Other people who wrote notes in order are Eugene Vasquez, Gussie Redwine, Ethel Cook, Summer Dunham, Cora Dunham, James Dunham, Oscar Dunham, Ethel Bright, cousin Hazel Simmerly, teacher Lilian B. Streeter, Will Gilfillan, Leo Meyer from Cummings, cousin Merle Duncan, Elmer Powell and Susie Le Ferre. Anyone out there related to these people and I'll tell you what they wrote.

spyrock said...

This is from the Solitair Ranch, Redwine on 2,24,1910. They got married soon after.
To Leone (Grace)
The far horizon hazed with Lilac seems a haunting harmony where one bright vessel like a craft of dreams floats on an opal sea.
Ah sweet within mine eyes loves rapture gleams, if thou will come with me. We too will launch our golden book of dreams upon life's opal sea. Lewis Nye. Pappy

Ernie Branscomb said...

Welcome back Spyrock. Yes I am related to Etta. She was the... Oh hell... the Branscomb side of the family started in Branscomb (Town) with Benjamin, one of his sons was Ed, who was the father of Roy (my dad, Everett's, father) and laurence, the father of Ettta. That's as simple as I can make it.
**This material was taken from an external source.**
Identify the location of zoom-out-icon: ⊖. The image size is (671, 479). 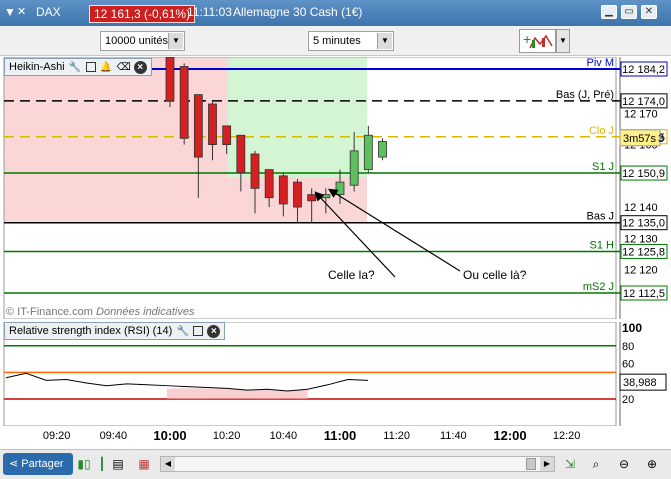
(624, 464).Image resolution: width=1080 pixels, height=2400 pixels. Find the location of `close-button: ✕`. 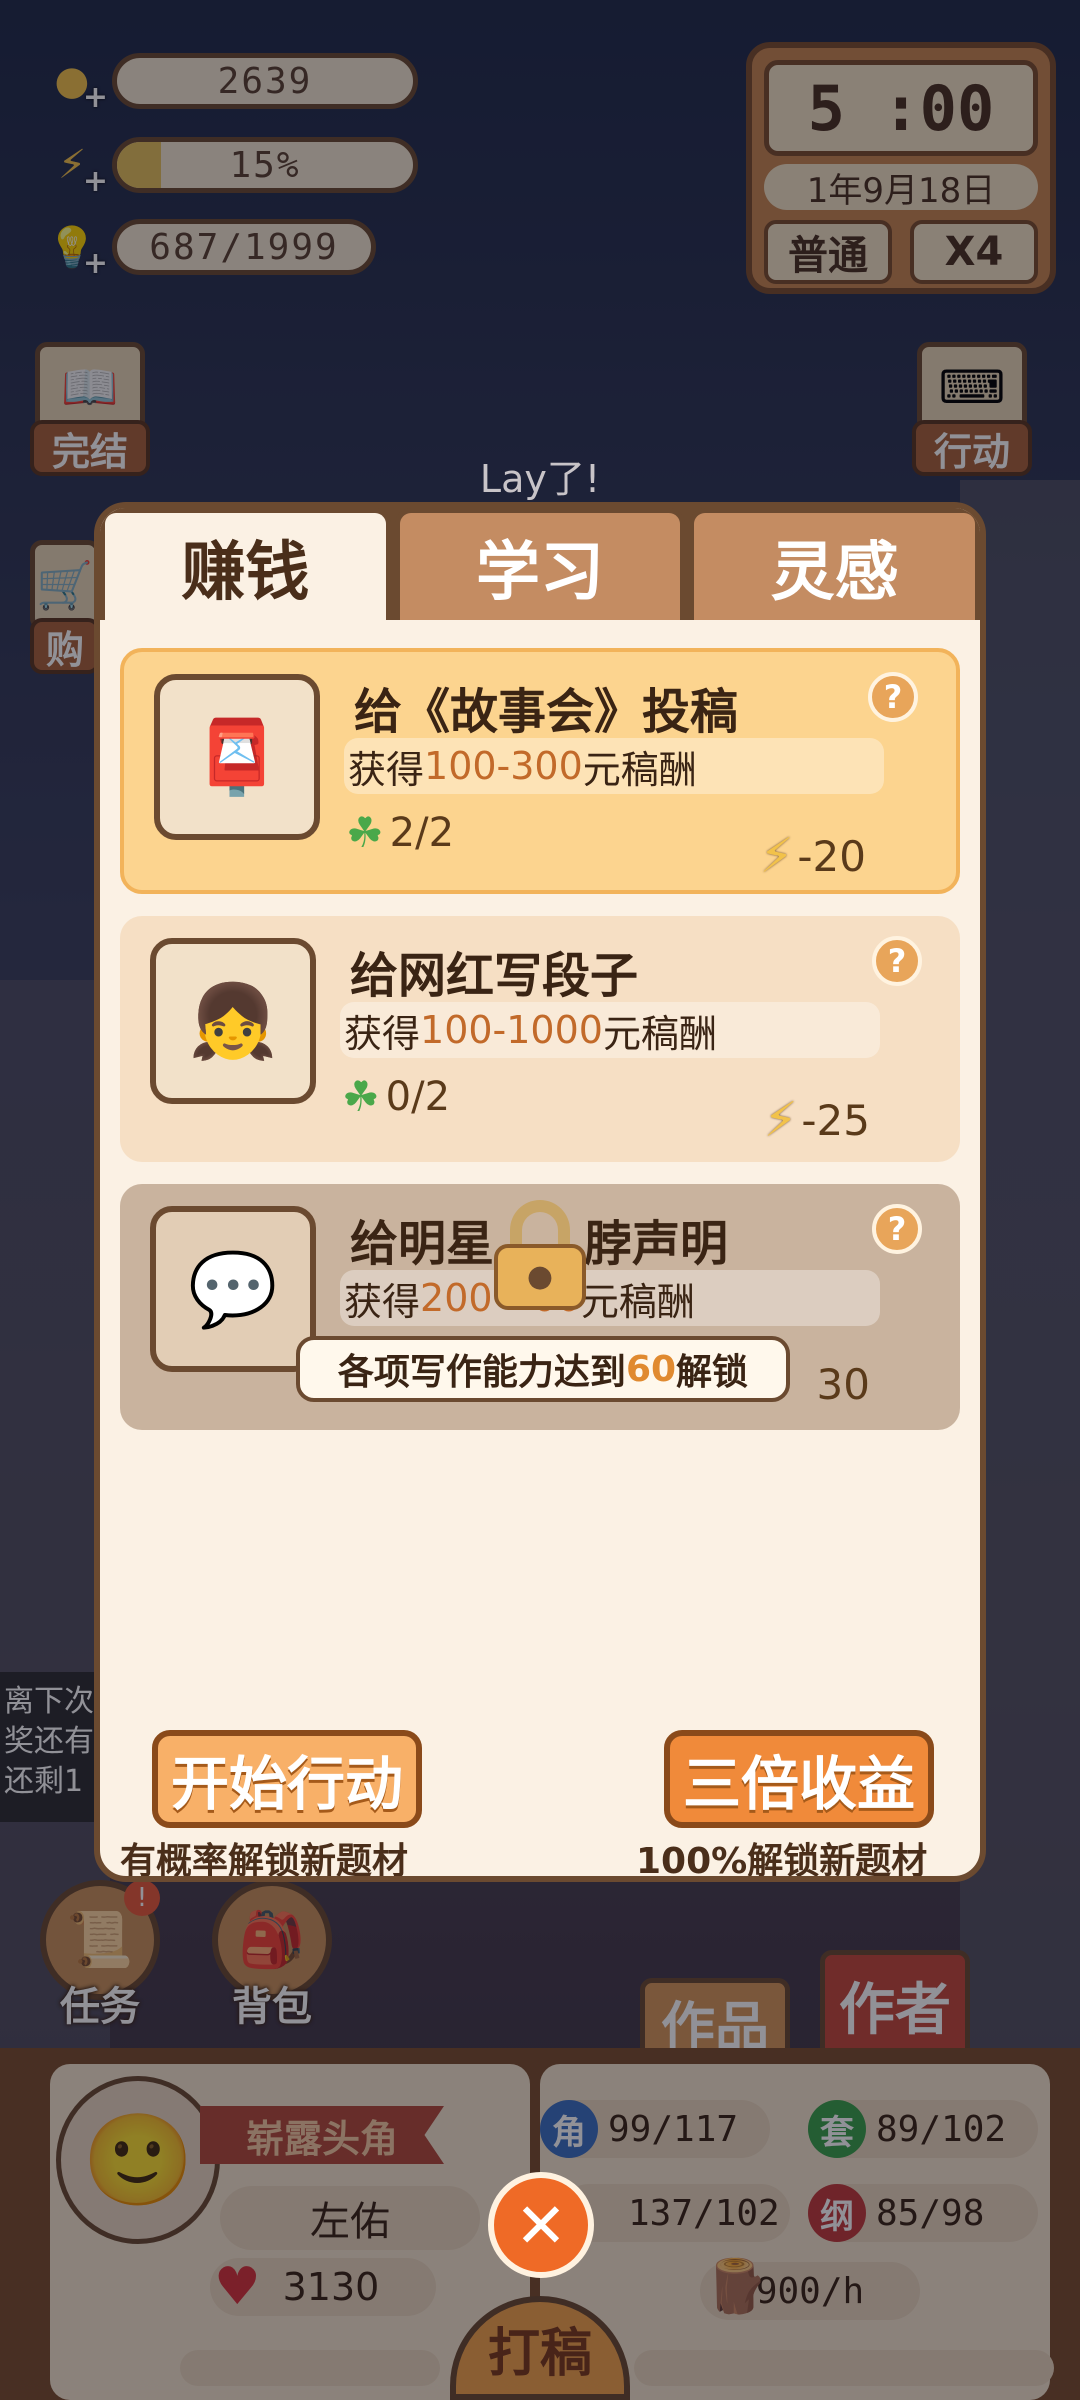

The Redwines and the Nyes are also related, but it is even more complicated. We would need a road map to even get started. They say that at one time back in the fifties, that if a Branscomb had married a Bowman the whole valley would have been related.

Robin Shelley said...

A Branscomb married a Pinches (Aaron & Jessica) 10 or so years ago & that joined the two oldest families in Long Valley. Of course, there are too many other families there now for this union to create a, ah, "Deliverance"-type situation as it might have a hundred plus years ago but it's pretty darned neat just the same!